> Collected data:
================

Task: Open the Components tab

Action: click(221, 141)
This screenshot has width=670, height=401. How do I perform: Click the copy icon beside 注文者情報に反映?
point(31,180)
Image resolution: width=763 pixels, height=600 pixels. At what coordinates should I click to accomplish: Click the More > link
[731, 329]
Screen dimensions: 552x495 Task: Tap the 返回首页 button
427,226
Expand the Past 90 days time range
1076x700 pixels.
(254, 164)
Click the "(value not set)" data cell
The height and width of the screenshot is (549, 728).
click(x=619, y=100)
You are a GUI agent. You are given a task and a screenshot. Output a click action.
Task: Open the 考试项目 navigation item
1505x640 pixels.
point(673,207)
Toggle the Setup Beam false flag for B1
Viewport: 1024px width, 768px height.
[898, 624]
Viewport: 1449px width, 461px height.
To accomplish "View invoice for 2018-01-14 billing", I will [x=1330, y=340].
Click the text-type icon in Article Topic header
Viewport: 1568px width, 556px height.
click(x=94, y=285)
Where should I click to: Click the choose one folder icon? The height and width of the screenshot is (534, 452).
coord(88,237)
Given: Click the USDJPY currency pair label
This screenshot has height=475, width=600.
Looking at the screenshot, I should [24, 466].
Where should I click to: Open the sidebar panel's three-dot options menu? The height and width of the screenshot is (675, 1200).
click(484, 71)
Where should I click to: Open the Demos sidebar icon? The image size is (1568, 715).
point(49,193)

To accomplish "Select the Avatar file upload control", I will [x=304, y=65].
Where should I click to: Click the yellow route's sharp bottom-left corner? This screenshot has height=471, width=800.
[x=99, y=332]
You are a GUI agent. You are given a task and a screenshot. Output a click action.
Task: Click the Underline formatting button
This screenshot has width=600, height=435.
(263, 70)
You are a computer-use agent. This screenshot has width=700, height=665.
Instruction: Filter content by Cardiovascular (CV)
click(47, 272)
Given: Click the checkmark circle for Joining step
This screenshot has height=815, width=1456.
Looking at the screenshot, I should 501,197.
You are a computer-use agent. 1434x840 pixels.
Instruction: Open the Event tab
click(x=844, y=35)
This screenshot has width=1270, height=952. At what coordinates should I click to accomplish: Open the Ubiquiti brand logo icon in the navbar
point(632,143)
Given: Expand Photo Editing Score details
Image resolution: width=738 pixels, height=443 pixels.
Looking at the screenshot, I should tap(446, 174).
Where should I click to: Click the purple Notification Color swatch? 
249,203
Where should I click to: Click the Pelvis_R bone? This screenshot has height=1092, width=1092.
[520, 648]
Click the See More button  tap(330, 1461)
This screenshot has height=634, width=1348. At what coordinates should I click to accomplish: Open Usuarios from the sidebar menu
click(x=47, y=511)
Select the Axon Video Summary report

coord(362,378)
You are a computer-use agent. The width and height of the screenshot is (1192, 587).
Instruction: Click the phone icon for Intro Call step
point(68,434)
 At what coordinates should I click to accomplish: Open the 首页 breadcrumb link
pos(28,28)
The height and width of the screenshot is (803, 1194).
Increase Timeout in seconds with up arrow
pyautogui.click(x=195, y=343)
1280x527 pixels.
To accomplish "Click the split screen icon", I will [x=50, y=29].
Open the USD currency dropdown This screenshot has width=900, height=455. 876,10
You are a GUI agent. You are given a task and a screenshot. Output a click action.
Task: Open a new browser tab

================

> Required action: Every line of data must be returned unchanged.

> Answer to this exercise:
Task: Open the Components tab

Action: click(221, 141)
This screenshot has width=670, height=401. How do I perform: Click the copy icon beside 注文者情報に反映?
point(31,180)
Image resolution: width=763 pixels, height=600 pixels. At what coordinates should I click to accomplish: Click the More > link
[731, 329]
Screen dimensions: 552x495 Task: Tap the 返回首页 button
427,226
Expand the Past 90 days time range
1076x700 pixels.
(254, 164)
Click the "(value not set)" data cell
The height and width of the screenshot is (549, 728).
click(x=619, y=100)
You are a GUI agent. You are given a task and a screenshot. Output a click action.
Task: Open the 考试项目 navigation item
1505x640 pixels.
point(673,207)
Toggle the Setup Beam false flag for B1
Viewport: 1024px width, 768px height.
[898, 624]
Viewport: 1449px width, 461px height.
To accomplish "View invoice for 2018-01-14 billing", I will [x=1330, y=340].
Click the text-type icon in Article Topic header
Viewport: 1568px width, 556px height.
click(x=94, y=285)
Where should I click to: Click the choose one folder icon? The height and width of the screenshot is (534, 452).
coord(88,237)
Given: Click the USDJPY currency pair label
This screenshot has height=475, width=600.
Looking at the screenshot, I should [24, 466].
Where should I click to: Open the sidebar panel's three-dot options menu? The height and width of the screenshot is (675, 1200).
click(484, 71)
Where should I click to: Open the Demos sidebar icon? The image size is (1568, 715).
point(49,193)

To accomplish "Select the Avatar file upload control", I will [x=304, y=65].
Where should I click to: Click the yellow route's sharp bottom-left corner? This screenshot has height=471, width=800.
[x=99, y=332]
You are a GUI agent. You are given a task and a screenshot. Output a click action.
Task: Click the Underline formatting button
This screenshot has width=600, height=435.
(263, 70)
You are a computer-use agent. This screenshot has width=700, height=665.
Instruction: Filter content by Cardiovascular (CV)
click(47, 272)
Given: Click the checkmark circle for Joining step
This screenshot has height=815, width=1456.
Looking at the screenshot, I should 501,197.
You are a computer-use agent. 1434x840 pixels.
Instruction: Open the Event tab
click(x=844, y=35)
This screenshot has width=1270, height=952. At what coordinates should I click to accomplish: Open the Ubiquiti brand logo icon in the navbar
point(632,143)
Given: Expand Photo Editing Score details
Image resolution: width=738 pixels, height=443 pixels.
Looking at the screenshot, I should tap(446, 174).
Where should I click to: Click the purple Notification Color swatch? 
249,203
Where should I click to: Click the Pelvis_R bone? This screenshot has height=1092, width=1092.
[520, 648]
Click the See More button  tap(330, 1461)
This screenshot has height=634, width=1348. At what coordinates should I click to accomplish: Open Usuarios from the sidebar menu
click(x=47, y=511)
Select the Axon Video Summary report

coord(362,378)
You are a computer-use agent. The width and height of the screenshot is (1192, 587).
Instruction: Click the phone icon for Intro Call step
point(68,434)
 At what coordinates should I click to accomplish: Open the 首页 breadcrumb link
pos(28,28)
The height and width of the screenshot is (803, 1194).
Increase Timeout in seconds with up arrow
pyautogui.click(x=195, y=343)
1280x527 pixels.
To accomplish "Click the split screen icon", I will [x=50, y=29].
Open the USD currency dropdown This screenshot has width=900, height=455. 876,10
You are a GUI agent. You are given a task and a screenshot. Output a click action.
Task: Open a new browser tab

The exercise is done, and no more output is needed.